Do you fear demons or participate in ‘spiritual warfare’?
Do you fear God? Do you think you must do something to please him in order to avoid his displeasure? What must you do? What happens if you fail?
In ancient times, people thought nature was filled with unseen powers that could harm them or help them. Superstition began when they tried to discover what the powers wanted so they could appease or manipulate them.
Superstition and fear burdened the ancients and it also burdens many Christians today. Many still believe we are surrounded by demons and that demon activity impacts us. Many believe that God will be angry if we do not follow his demands and that our punishment will be eternal torture in hell. These are superstitious fears.
Abraham discarded much of Mesopotamian superstition to follow a unique god—a god of order rather than chaos. His descendants continued to follow this God, gaining ever-growing insight into his character, but still perceiving him as a dictatorial god who was easily angered and ready to punish his followers. They were mistaken; God never held that attitude.
When Jesus appeared, he revealed the true character of God as the loving Father who accepts us and provides for our ultimate good. Superstitious fear was eliminated along with our alienation from God.
Christians Embrace Superstition
However, it was not long before Christians brought fear and superstition back to the forefront. Ideas developed about how a person must behave to be acceptable to God. Perhaps even worse, ideas developed about detailed doctrines a person must believe in order to please God.
People were expelled from Christian fellowship, condemned as heretics, and even tortured and killed because they did not agree with doctrinal commitments.

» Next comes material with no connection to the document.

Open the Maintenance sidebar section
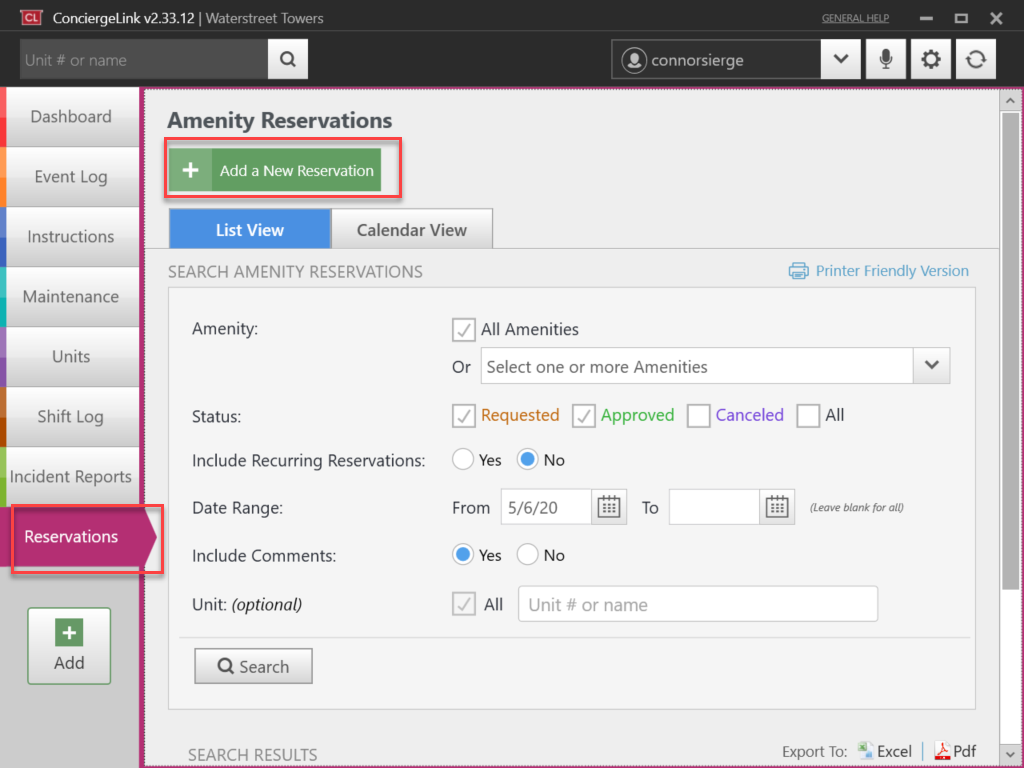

There were wars in the name of God against those who did not accept required doctrinal beliefs.
The worst of all fears promoted by Christians was the idea of hell—a place where God tortures for eternity those who earn his wrath by falling short of his required doctrinal and behavioral standards. People began to align with God, not drawn by response to the Father’s love and what good he has in store for us, but compelled by fear of God’s wrath and what punishment he has in store for us.
Hell is the most hateful example of fear and superstition! And those who teach a hell of eternal torture do a great disservice to Jesus and his message of love, acceptance, and rest from burdens. It is not that such believers want people to burn forever; they are just misguided by wrong ideas. We discussed the mistaken idea of eternal burning punishment earlier beginning with ‘What About Hell?’

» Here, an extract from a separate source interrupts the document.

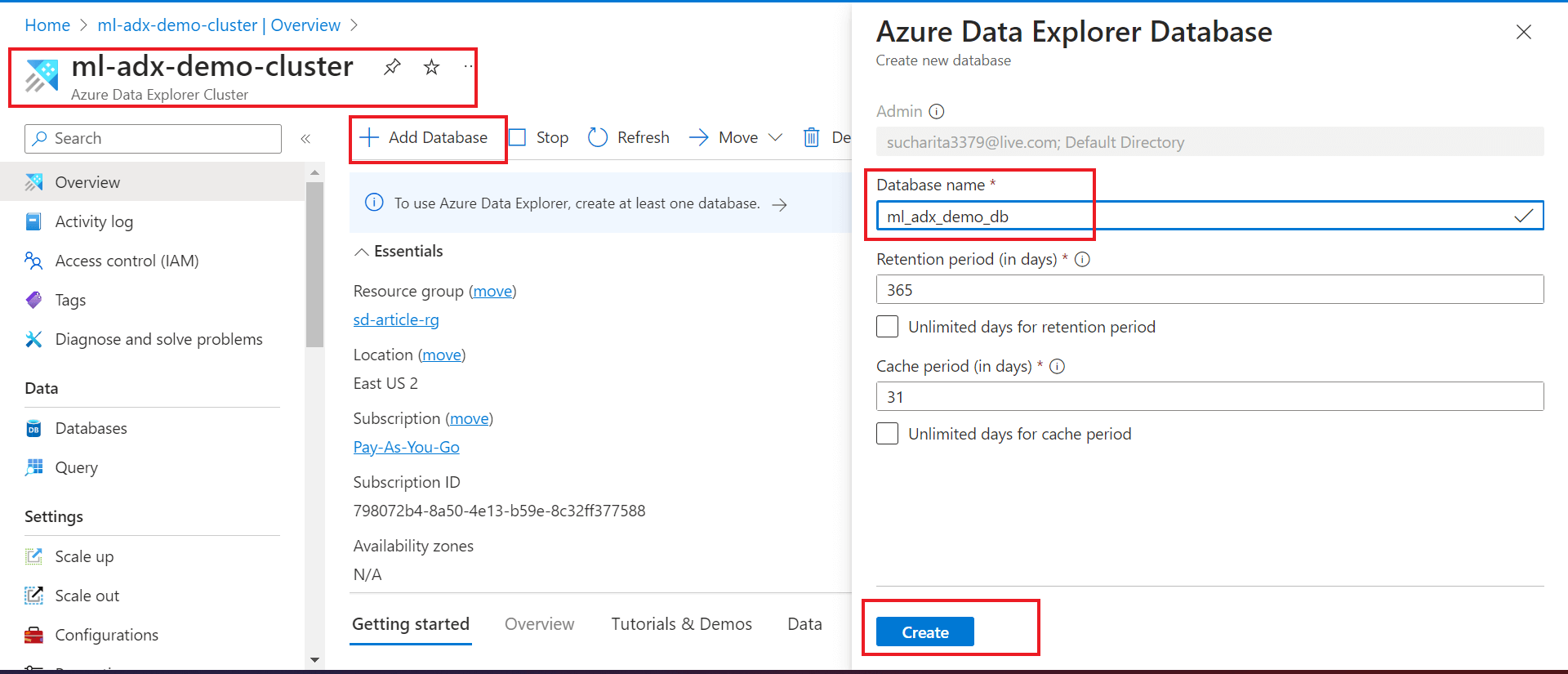Collapse the left sidebar menu
This screenshot has width=1568, height=674.
[305, 139]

Jesus Destroys Superstition
Jesus came to tell us about the Father’s love for us. In 1 John chapter 4, one of Jesus’ earliest followers shared this message of the Father’s love,
God is love. This is how God showed his love among us: He sent his one and only Son into the world that we might live through him. This is love: not that we loved God, but that he loved us and sent his Son as an atoning sacrifice for our sins.
This is not the picture of a picky, grasping, and angry god. The writer goes on the say,
In this world we are like Jesus. There is no fear in love. But perfect love drives out fear, because fear has to do with punishment. The one who fears is not made perfect in love.
The Father loves us and there is no fear in love, so fear of the Father is baggage without any foundation in reality. The Father wants us to be joyous and free of fear. Love drives out fear; consider the Father’s love and feel free to follow Jesus without the baggage of fear and superstition.